Particle physics experiments at the Cosmic Frontier use the cosmos as a laboratory to investigate the fundamental laws of physics. Researchers use detectors to study particles from space as they approach and enter our atmosphere in forms such as cosmic rays, gamma rays and neutrinos emitted by the sun. These experiments allow researchers to test theories about how the universe was formed, what it is made of and what its future holds.
Experiments at the Cosmic Frontier may have the best chance of discovering the nature of dark matter and dark energy. Theorists have concluded that these two mysterious materials constitute 96 percent of the universe and may be responsible for its formation and accelerating expansion.
No one has ever directly observed dark matter, but two clues led astronomers to suspect its existence. First, when researchers measured the masses of all the stars and planets that make up galaxies, they discovered that the gravity of those objects alone would not be great enough to hold them together. Something they could not see must have been contributing mass and therefore gravitational pull. Second, they observed in space the kind of distortions of light usually caused by large masses in areas that seemed empty.
The composition of dark matter is unknown, and its existence shows that the Standard Model of particle physics is incomplete. Several theories of particle physics, such as supersymmetry, predict that weakly interacting massive particles, WIMPs, exist with properties suitable for explaining dark matter.
The goal of several experiments at the Cosmic Frontier is to observe WIMPs directly.

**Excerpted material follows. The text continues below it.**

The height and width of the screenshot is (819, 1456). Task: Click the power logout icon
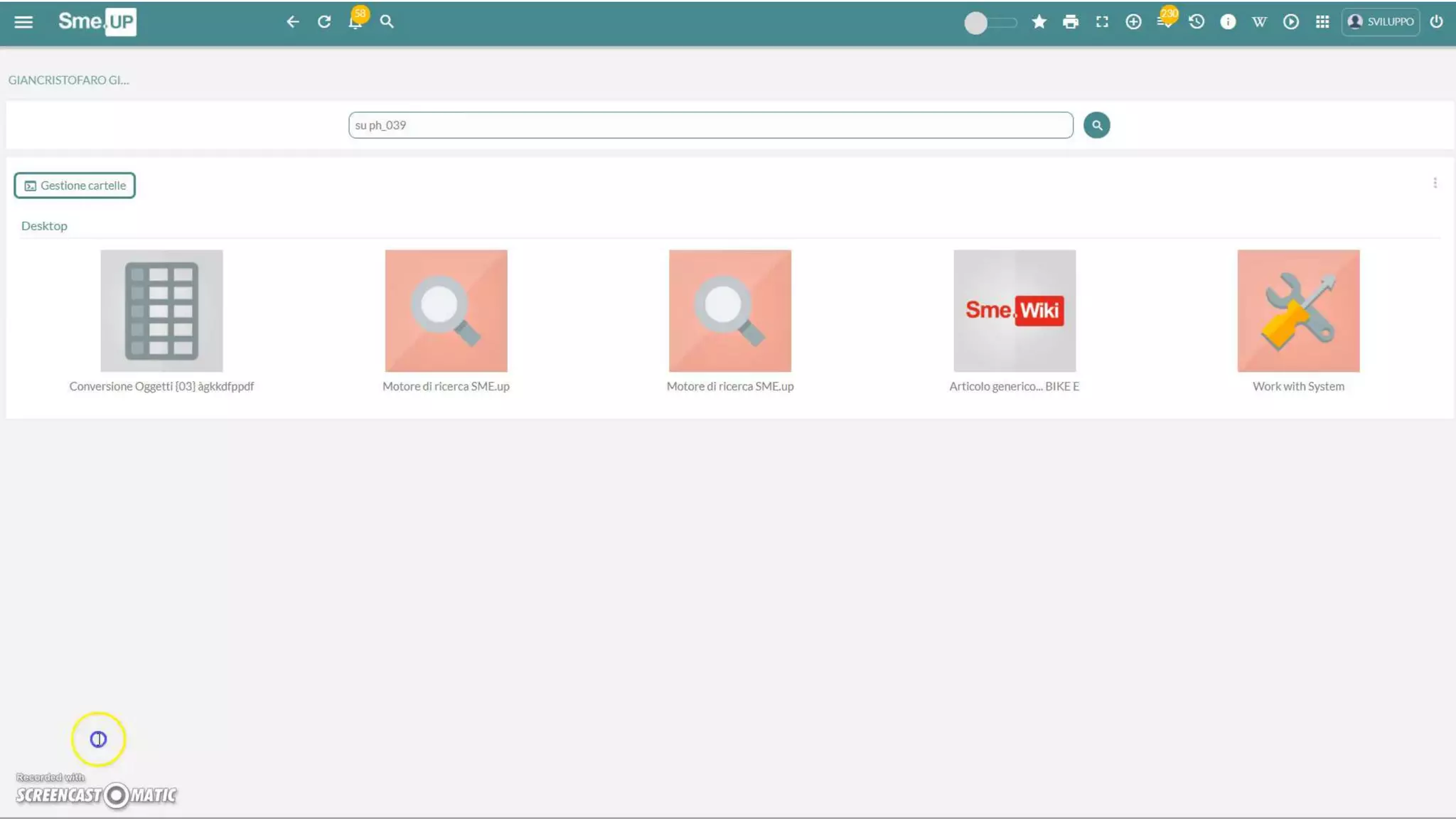pos(1436,22)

In the 20th century, astronomers first discovered that the universe was getting bigger. They found this by observing something similar to the Doppler effect in the light coming from distant galaxies. The Doppler effect is what causes a car horn to change in pitch from high to low as it approaches and passes. This happens because the sound waves are compressed as the car moves toward you, resulting in a higher pitch, and are stretched as it recedes, resulting in a lower pitch. As an object approaches you, the light waves coming from it compress. Astronomers call this blueshift. When light waves stretch as an object moves farther away, astronomers call it redshift.

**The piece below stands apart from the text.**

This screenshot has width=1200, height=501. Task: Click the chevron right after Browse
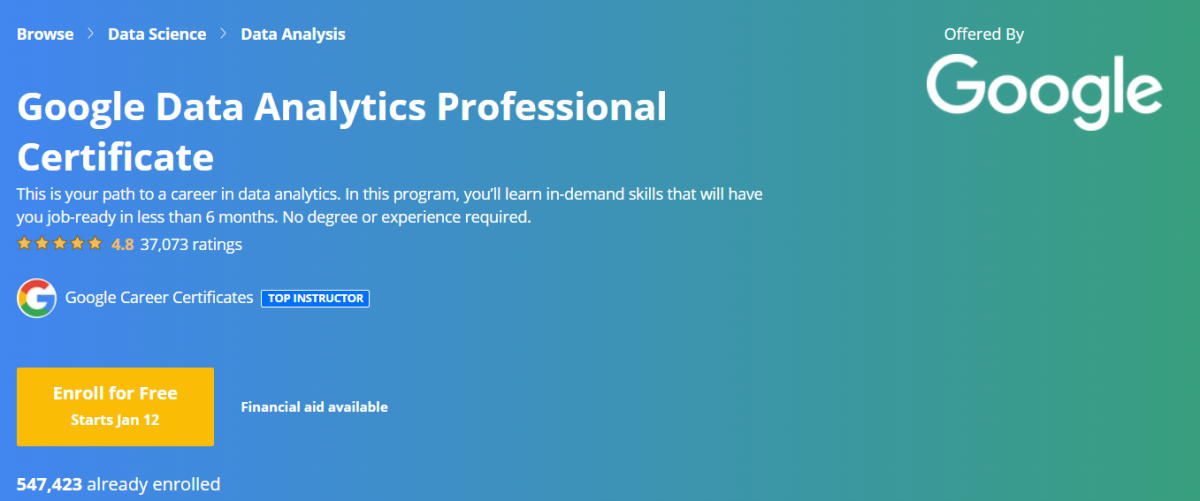pos(91,34)
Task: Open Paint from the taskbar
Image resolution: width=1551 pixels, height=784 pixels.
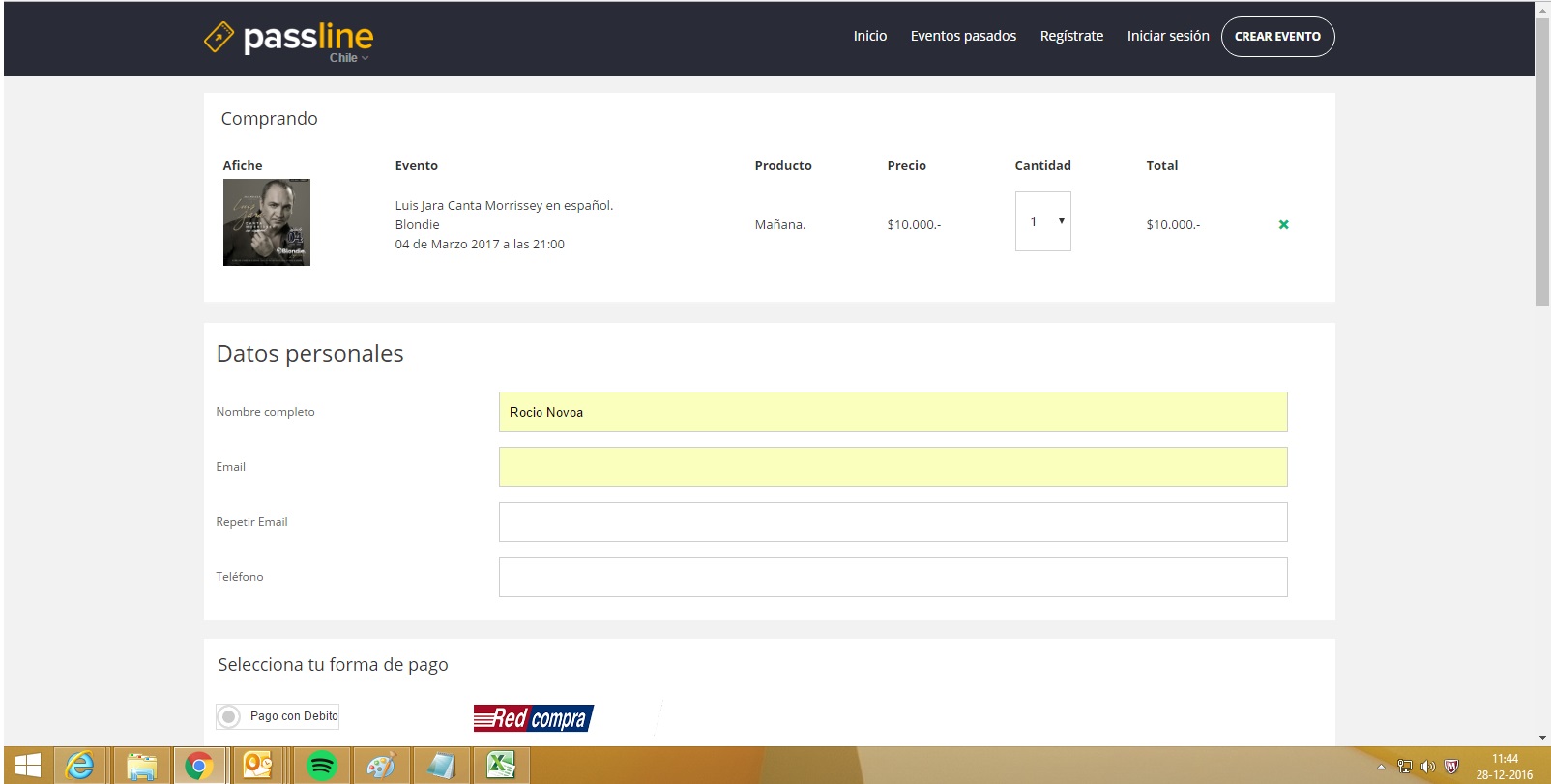Action: pyautogui.click(x=381, y=766)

By measuring the spectrum of an astronomical object, astronomers can tell how much the space between the object and observer has stretched as the light traveled through it. When astronomer Vesto Slipher measured light coming from other galaxies, he found that almost all were redshifted, or moving away. He found that those that seemed dimmer and farther away had even higher redshifts. The universe was expanding. This led astronomers to the idea of the big bang.
Astronomers assumed, however, that the force of gravity from all of the matter in the universe would slow the expansion. They were in for a surprise in 1998 when they discovered that the expansion was actually speeding up. Astronomers discovered this when they measured the brightness of the light coming from a certain type of supernova that always explodes with roughly the same energy. The dimmer the light from the supernova, the farther the distance it had traveled to Earth. They discovered that the supernovae were farther away than their redshift measurements predicted. The universe was expanding at an accelerating rate.
Some particle astrophysicists think this is happening because a force with a repulsive gravity is pushing the universe apart. They call this force dark energy. Many experiments at the cosmic frontier seek to study the nature of dark energy.